### Direction
Write out, word for word, the lines that open with the first line and close with the line containing "will tap(112, 716).", both included.

▬▬▬▬▬▬

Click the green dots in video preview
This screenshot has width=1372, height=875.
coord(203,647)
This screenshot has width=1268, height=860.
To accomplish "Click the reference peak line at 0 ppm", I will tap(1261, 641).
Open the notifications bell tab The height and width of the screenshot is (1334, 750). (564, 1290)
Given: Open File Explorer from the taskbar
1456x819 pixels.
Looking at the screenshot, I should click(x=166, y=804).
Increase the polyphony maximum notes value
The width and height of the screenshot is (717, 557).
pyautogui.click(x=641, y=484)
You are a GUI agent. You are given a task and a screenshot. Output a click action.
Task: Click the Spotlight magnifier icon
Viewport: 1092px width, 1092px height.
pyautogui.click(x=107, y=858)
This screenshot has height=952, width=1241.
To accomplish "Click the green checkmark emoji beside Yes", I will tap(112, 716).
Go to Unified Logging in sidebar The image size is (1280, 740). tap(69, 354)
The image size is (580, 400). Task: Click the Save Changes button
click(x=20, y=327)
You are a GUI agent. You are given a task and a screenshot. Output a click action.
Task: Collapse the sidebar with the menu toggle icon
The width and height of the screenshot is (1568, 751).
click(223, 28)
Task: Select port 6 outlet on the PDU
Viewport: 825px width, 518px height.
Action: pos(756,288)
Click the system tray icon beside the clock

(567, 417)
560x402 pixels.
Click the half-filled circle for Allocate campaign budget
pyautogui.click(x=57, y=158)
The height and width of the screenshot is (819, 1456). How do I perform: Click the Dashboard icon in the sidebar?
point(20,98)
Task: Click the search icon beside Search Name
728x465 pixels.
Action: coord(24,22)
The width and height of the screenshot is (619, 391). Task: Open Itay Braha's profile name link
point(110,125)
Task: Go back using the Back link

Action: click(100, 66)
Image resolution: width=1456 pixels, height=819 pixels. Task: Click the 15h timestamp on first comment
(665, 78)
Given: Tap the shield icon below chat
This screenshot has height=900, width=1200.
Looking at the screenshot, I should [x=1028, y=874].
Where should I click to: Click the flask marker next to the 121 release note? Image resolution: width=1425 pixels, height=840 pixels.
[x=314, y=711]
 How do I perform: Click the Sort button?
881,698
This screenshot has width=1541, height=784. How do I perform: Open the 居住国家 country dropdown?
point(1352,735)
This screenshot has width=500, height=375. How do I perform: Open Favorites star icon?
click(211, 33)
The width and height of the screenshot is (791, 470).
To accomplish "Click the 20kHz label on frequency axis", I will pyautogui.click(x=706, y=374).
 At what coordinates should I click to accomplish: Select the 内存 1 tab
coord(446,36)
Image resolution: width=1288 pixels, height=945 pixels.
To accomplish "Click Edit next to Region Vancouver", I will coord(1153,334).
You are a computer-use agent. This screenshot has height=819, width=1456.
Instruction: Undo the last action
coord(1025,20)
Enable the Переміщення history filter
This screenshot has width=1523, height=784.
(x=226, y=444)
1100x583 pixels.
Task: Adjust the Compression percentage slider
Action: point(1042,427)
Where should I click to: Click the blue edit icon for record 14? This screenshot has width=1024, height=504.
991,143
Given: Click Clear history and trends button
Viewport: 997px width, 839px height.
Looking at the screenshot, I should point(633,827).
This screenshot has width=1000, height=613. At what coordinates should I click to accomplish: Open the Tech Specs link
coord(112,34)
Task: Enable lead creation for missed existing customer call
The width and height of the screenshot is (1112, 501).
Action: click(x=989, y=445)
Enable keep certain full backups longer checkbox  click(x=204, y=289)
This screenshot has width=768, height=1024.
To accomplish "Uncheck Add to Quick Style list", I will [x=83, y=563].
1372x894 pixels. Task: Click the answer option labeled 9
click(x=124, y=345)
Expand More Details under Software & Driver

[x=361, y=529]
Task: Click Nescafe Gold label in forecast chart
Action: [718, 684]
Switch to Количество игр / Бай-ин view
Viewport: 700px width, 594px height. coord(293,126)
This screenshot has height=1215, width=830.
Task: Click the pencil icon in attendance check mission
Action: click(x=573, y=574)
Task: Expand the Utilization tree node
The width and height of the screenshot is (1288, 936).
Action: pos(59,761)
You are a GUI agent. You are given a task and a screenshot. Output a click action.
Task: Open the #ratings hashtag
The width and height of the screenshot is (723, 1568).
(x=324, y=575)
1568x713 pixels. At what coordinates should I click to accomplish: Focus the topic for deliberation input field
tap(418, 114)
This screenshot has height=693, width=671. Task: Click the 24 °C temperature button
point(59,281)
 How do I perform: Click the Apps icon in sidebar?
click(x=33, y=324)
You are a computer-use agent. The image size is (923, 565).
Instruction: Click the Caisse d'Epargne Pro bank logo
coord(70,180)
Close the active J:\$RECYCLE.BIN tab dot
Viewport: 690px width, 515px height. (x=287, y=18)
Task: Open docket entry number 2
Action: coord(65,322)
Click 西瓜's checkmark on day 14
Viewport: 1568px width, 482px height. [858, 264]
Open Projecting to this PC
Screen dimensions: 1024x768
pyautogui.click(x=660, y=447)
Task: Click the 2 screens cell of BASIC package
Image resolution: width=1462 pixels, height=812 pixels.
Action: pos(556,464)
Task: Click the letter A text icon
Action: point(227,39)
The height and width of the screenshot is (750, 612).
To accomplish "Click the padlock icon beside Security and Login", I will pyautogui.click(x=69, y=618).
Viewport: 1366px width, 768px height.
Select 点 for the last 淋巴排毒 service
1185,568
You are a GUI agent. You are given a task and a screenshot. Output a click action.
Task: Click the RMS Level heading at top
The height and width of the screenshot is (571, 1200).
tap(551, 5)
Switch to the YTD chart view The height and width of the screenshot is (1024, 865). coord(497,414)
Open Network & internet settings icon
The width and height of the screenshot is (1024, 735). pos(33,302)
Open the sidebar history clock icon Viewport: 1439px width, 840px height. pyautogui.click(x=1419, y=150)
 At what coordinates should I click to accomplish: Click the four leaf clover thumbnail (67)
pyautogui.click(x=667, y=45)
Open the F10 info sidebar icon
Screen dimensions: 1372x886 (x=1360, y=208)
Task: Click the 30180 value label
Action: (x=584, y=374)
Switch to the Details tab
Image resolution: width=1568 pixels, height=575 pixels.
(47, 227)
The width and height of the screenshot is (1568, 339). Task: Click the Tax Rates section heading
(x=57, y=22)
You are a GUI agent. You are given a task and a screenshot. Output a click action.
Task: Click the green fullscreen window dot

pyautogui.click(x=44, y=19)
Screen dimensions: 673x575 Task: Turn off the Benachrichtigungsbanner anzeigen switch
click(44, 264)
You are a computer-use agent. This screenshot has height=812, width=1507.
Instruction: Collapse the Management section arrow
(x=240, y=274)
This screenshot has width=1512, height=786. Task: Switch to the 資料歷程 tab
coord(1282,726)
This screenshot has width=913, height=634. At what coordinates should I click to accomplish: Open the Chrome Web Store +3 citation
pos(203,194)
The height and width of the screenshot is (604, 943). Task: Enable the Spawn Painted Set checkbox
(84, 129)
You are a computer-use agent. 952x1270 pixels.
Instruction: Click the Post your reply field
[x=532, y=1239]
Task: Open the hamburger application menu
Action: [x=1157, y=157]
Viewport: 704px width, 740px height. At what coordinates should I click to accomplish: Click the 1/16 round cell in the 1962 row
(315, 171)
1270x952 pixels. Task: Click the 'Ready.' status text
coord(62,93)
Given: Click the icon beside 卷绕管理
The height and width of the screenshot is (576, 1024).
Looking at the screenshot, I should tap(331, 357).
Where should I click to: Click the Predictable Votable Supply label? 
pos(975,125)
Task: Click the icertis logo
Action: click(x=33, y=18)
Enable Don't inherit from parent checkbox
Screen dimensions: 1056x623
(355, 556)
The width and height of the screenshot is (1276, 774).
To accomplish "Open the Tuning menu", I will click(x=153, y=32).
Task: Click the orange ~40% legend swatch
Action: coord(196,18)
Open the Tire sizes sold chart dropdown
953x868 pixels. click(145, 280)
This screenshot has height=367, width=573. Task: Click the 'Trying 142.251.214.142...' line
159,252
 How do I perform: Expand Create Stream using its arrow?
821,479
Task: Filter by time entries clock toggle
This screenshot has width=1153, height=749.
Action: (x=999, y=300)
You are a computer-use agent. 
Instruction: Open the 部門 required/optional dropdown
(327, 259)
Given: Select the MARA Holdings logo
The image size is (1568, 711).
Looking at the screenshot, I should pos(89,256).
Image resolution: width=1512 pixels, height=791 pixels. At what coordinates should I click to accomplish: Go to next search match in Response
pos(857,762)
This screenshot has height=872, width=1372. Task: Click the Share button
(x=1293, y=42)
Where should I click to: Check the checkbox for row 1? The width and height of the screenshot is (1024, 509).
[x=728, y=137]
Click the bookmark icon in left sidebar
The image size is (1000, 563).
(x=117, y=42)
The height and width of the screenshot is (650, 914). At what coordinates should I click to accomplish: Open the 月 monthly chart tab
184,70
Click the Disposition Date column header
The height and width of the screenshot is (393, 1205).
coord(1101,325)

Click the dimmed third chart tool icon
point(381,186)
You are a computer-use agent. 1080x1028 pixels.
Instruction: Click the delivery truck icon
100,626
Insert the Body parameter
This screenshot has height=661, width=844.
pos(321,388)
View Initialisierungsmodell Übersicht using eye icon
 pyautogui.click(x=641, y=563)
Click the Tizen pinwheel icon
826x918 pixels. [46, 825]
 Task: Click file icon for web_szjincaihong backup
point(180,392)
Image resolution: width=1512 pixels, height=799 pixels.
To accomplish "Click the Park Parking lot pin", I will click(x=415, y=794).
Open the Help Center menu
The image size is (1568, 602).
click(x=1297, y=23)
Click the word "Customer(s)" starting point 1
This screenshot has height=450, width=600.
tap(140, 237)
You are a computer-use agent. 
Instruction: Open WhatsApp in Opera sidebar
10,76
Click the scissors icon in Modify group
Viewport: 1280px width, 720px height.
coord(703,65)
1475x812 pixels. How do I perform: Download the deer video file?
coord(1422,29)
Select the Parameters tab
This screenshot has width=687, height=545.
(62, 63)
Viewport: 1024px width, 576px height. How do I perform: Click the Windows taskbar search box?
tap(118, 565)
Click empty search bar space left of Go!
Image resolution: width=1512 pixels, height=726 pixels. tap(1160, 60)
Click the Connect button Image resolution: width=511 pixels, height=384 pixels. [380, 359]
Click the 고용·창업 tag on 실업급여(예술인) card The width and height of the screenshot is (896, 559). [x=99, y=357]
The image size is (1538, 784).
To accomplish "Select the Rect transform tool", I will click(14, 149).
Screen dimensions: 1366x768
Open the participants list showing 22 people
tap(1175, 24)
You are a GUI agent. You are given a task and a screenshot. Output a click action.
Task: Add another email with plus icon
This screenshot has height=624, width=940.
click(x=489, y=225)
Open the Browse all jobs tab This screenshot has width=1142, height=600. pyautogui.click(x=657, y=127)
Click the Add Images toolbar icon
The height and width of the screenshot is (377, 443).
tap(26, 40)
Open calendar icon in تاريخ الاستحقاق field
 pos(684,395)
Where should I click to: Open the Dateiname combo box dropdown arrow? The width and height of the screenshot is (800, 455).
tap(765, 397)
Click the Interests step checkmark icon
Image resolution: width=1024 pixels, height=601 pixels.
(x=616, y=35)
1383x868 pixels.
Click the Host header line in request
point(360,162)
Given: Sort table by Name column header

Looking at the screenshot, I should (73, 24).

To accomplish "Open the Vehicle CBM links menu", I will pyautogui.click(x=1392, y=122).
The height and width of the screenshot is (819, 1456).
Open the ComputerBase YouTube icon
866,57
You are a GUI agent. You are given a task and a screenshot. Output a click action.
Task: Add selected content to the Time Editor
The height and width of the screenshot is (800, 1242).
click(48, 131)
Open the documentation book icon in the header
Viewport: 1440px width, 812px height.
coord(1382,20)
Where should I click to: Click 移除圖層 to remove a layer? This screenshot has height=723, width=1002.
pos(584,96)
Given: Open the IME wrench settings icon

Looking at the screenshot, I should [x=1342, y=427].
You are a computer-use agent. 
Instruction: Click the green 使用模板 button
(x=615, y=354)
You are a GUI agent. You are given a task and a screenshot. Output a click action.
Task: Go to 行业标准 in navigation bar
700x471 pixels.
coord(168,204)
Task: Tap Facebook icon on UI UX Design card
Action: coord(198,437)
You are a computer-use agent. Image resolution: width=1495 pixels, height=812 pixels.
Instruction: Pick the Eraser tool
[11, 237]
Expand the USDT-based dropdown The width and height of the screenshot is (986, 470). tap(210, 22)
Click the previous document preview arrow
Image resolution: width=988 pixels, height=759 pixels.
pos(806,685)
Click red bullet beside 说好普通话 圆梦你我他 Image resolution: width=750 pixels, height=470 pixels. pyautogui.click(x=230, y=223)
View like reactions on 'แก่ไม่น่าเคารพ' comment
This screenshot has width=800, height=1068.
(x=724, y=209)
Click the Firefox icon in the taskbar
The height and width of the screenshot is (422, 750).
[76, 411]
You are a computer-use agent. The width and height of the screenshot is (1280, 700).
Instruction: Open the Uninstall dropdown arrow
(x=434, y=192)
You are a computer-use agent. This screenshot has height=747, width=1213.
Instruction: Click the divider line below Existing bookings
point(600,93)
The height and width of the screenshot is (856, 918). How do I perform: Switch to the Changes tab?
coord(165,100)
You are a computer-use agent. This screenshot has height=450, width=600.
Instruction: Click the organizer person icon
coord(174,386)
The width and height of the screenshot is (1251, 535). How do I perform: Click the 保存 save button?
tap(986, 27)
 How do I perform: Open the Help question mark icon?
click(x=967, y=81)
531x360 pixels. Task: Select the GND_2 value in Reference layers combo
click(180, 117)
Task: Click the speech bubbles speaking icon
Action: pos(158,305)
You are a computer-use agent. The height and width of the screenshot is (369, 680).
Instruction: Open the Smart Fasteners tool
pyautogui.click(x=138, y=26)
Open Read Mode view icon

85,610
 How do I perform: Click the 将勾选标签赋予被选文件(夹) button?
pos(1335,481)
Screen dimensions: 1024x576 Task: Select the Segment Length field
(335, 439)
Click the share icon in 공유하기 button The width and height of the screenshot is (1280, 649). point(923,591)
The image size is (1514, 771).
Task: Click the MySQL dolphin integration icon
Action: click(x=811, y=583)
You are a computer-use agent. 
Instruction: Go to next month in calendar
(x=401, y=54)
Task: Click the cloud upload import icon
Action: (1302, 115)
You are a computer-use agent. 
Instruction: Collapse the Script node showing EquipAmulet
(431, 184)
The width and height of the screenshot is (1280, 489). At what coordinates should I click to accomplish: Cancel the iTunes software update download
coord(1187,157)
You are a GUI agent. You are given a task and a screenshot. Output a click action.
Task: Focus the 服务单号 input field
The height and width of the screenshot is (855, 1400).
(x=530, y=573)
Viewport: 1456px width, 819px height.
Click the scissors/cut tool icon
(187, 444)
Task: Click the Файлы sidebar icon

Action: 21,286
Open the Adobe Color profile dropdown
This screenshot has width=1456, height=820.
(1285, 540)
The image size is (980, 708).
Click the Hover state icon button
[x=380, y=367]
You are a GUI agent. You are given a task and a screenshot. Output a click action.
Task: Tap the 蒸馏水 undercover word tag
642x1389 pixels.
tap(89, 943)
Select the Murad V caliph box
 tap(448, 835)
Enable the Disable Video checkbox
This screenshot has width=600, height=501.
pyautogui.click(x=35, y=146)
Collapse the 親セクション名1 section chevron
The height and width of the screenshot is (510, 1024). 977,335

▬▬▬▬▬▬

### Complete answer
Click the green dots in video preview
This screenshot has width=1372, height=875.
coord(203,647)
This screenshot has width=1268, height=860.
To accomplish "Click the reference peak line at 0 ppm", I will tap(1261, 641).
Open the notifications bell tab The height and width of the screenshot is (1334, 750). (564, 1290)
Given: Open File Explorer from the taskbar
1456x819 pixels.
Looking at the screenshot, I should click(x=166, y=804).
Increase the polyphony maximum notes value
The width and height of the screenshot is (717, 557).
pyautogui.click(x=641, y=484)
You are a GUI agent. You are given a task and a screenshot. Output a click action.
Task: Click the Spotlight magnifier icon
Viewport: 1092px width, 1092px height.
pyautogui.click(x=107, y=858)
This screenshot has height=952, width=1241.
To accomplish "Click the green checkmark emoji beside Yes", I will tap(112, 716).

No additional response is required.